93060 Pilot Ladder Accident 1
Whilst disembarking from an outward bound vessel a pilot fell from the pilot ladder and spent eight minutes in the sea before he could be rescued by the pilot launch. The evidence from the pilot and crew of the launch suggests the fall was caused by slackness in the ladder taking up when the pilot's weight on the ladder became effective.
After leaving the berth the Third Mate (3/O) left the bridge to supervise rigging the pilot ladder on the starboard side. The crew were busy securing containers on deck, so the 3/O rigged the ladder on his own. He said that, after rigging the ladder, he tested it by putting his weight on it; he was, however, of light build. He did not know where the manropes for the starboard ladder were stowed and he did not get the manropes from the port side.
When he later escorted the Pilot from the bridge the 3/O did not take a torch or a hand held VHF radio to communicate with the bridge. The pilot did not have a torch either. Illumination of the ladder was provided by a gangway light facing forward and a searchlight from the bridge, although the ship's side was very well lit, the deck area was partly shadowed by the adjacent stow of containers.

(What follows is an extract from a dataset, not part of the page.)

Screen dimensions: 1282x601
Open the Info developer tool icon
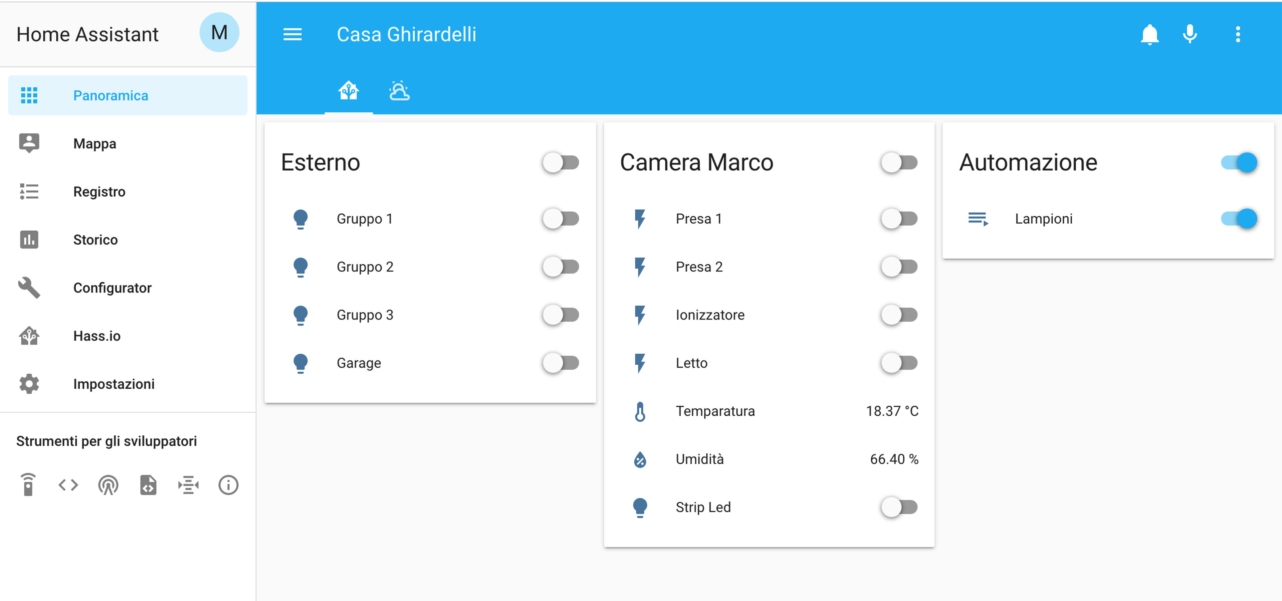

The Pilot did not make a thorough security check of the ladder due to the inadequate lighting on deck. He requested manropes and was offered a totally inadequate heaving line which he refused. He was wearing a life jacket of old design which did not have an automatic light. When the Master saw the Pilot fall he immediately ordered 'stop engine' and 'hard a starboard', he also called the pilot launch but they were to busy to answer until they had retrieved the Pilot, the Master then offered any assistance he could provide. The 3/O did not watch the pilot go down the ladder and only heard the splash. He ran to the bridge shouting "Man overboard" as he could not make himself heard against the noise of the wind and rain. He did not throw the life buoy and marker stowed alongside the pilot ladder, a set was thrown from the bridge.
The inboard end of the ladder was permanently secured with shackles through thimbles on the end of each set of side ropes. Rope lashings were then used to seize the side ropes in order to adjust the ladder length. Access over the side was through an opening in the bulwark set inboard 400/500 mm from the sheer strake. The opening in the bulwark was not full depth but stopped 200/300 mm above deck level. The ladder, when hanging over the side, passed from the securing eye pads on the deck up over the lip of the bulwark opening, then down at approximately 450 to the point where it crossed the sheer strake and then vertically down the ship's side.
There were three places at which the ladder treads could foul:
1. On the underside of the bulwark plating immediately above the securing lashings.
2. On the top lip in the bulwark access.
3. On the inboard side and top of the sheer strake.
In an area of poor lighting, these points could easily be overlooked. It would need more than a cursory glance to see if they were holding back quite a large amount of slack in the ladder, this can be a common fault and has been noted on several occasions. The pressure of a light weight person testing the ladder may not be sufficient to take up the slack.
The investigators concluded that, for whatever reason, there was slack somewhere inboard of the point where the ladder passed over the sheer strake. As the Pilot's weight, and movement of the ladder caused by his descent, shook the fouled ladder free, the combination of a falling ladder followed by a sudden jerk loosened his hand hold sufficiently to throw him clear.
Several factors would have made a contribution to this accident:
1. Poor lighting to the deck area at the top of the ladder possibly prevented the correct lashing of the ladder when it was adjusted for length at the initial rigging. It also prevented proper inspection of the ladder prior to disembarkation.
2. Neither the 3/O nor the Pilot carried a torch to supplement the ship's fixed illumination.
3. No man ropes were used, these would have provided additional support when the ladder slipped.
If the Pilot had not been wearing a lifejacket he would almost certainly have spent longer in the water. It allowed the crew of the pilot launch to see him, in spite of the lifejacket not being fitted with a light. The retrieval was achieved with considerable difficulty due to inadequate emergency lighting aboard the pilot launch, the fact that the life buoy and light from the ship were dropped too far from the man in the water to be of any use and the bad weather prevailing at the time of the accident.